Satellites, observed Clarke in 1946, would tilt the balance of cultural and political ideas spread through broadcasting. It was in this world that the mass media thrived, where information was mass-produced and mass distributed. “It’s not just a global village anymore – it’s a global family,” he said. And, as in all families, he saw its benefits and friction points. Clarke, moreover, saw a rapidly changing world – and connected the dots for us.

Communications satellites (Comsats) became these dots, and created several upheavals in the distance, time and cost factors that otherwise limited global communications. It speeded up everything, introducing the concept of real time, and that contentious phenomenon – globalisation. It built bridges between countries, often changing cultures that had been otherwise insulated from the rest of the world. Think Coca-Cola and communism. Think fax machines and their impact on censorship. Think SMS and its ability to influence an election in South Korea. Comsats created this vast umbrella of information and became, in Clarke’s words, “the conscience of the world”. We must learn to share this canopy that hovers over our global village.

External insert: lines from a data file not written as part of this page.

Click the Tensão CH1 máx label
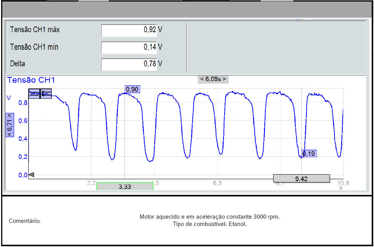 (35, 30)
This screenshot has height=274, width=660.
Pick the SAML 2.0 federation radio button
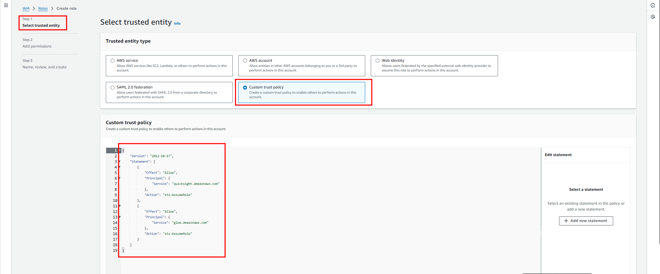pyautogui.click(x=112, y=87)

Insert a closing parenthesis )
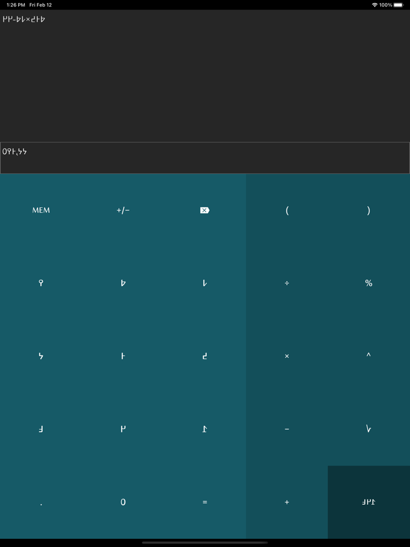pos(368,210)
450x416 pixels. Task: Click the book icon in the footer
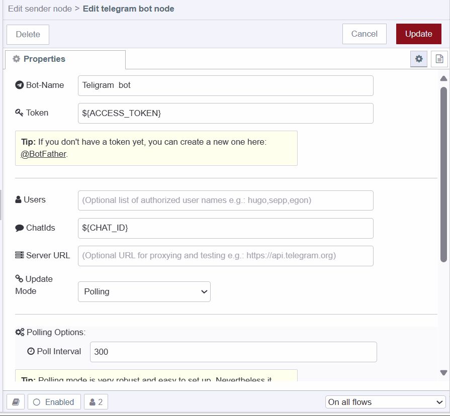[x=16, y=401]
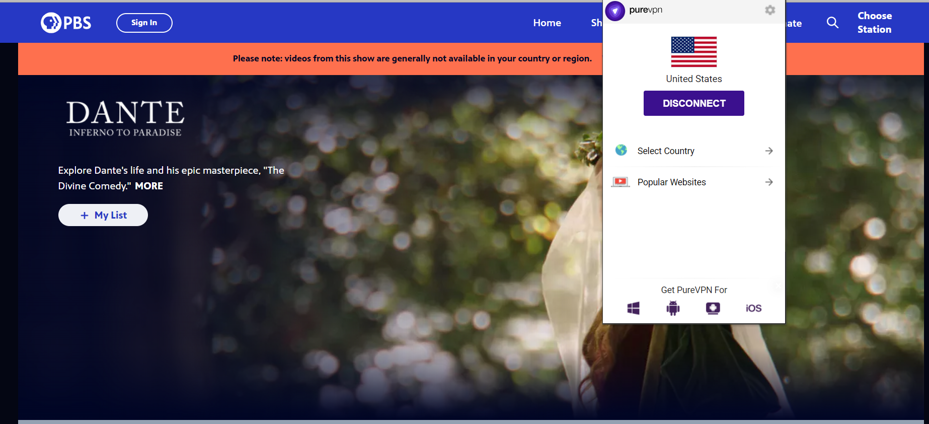Open PureVPN settings gear

(x=769, y=10)
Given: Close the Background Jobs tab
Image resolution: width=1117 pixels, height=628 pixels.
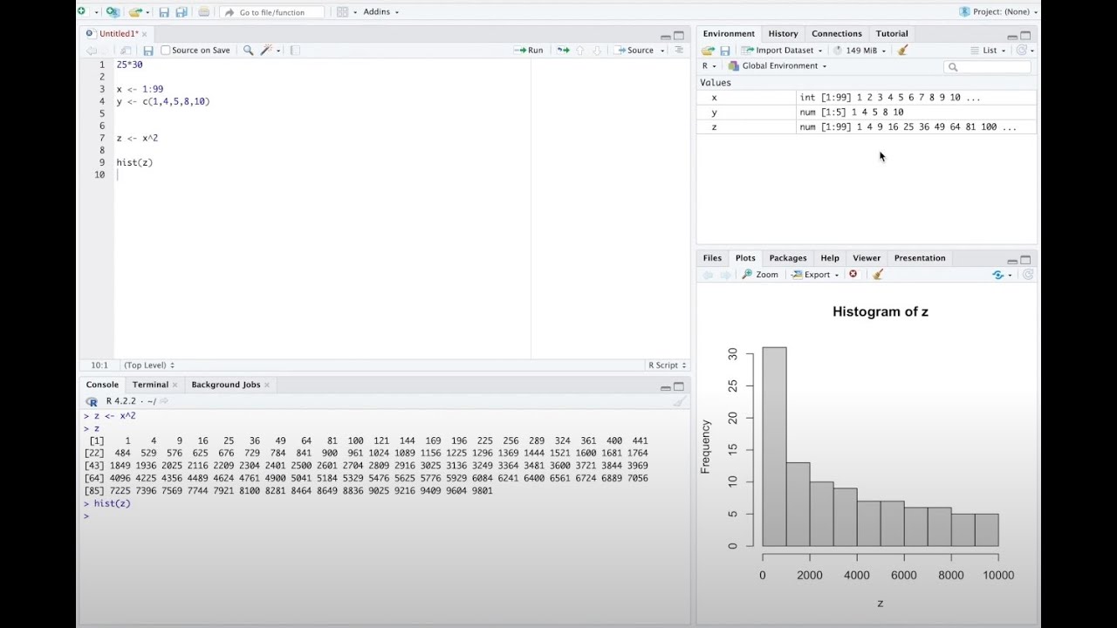Looking at the screenshot, I should [267, 385].
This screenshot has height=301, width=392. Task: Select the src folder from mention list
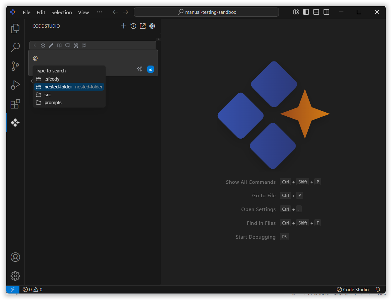click(x=48, y=95)
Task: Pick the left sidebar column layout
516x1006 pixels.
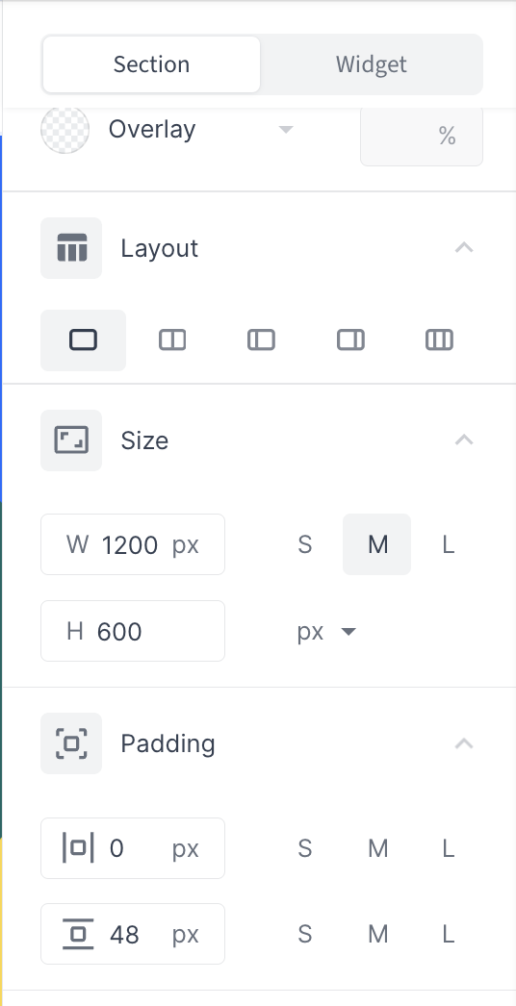Action: (x=261, y=340)
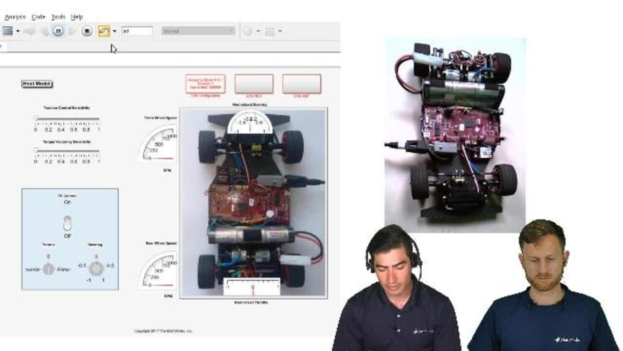Open the Analysis menu

click(x=15, y=17)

A Comsat was more that a space fantasy. Clarke knew then that people wouldn’t always see its impact on how farmers harvested their crops, or how a classroom of school children did geometry, so he became its ‘spokes-prophet’. But information-slash-data is a powerful thing, as we now know. “The communications satellite,” he observed in 1970, “will make equally inevitable a United Nations of Earth.”

How prophetic, then, that space today is almost overcrowded with broadcast, navigational and weather satellites – not to mention military satellites – impacting anything from the price of a kilo of tea, through public opinion in the Middle East, to the ratings of a prime-time event on TV. Comsats paved the way for cellphone coverage and the broad reach of the Internet. Dire Straits in Tehran? Trading on eBay in Kazakhstan? Ring tones in bhangra from Britain? It’s all possible today!

Thirty years later, we see how this ‘united-earth view’ of communications is working out to be a reality. Satellites play a big part in surveillance and tracking. A recently released book by Patrick Radden Keefe – Chatter – describes how in Clarke’s country of birth, a 560-acre satellite ground station has sprouted in the bucolic countryside off Harrogate. Here, under a dozen or so geodesic domes, are antennae and satellite dishes that tap into communication satellites, spy satellites and those used for commercial purposes.

We, too, tap into satellites – whether it’s for making overseas calls or using a credit card. Today’s messenger boys probably carry some form of wireless device on their person. Each day, all of us – in sarongs and sarees; in trishaws and trains; at ATMs, petrol stations, hospitals, factories and schools – are seamlessly patched in, as we all hitch a ride on Sir Arthur’s Comsats.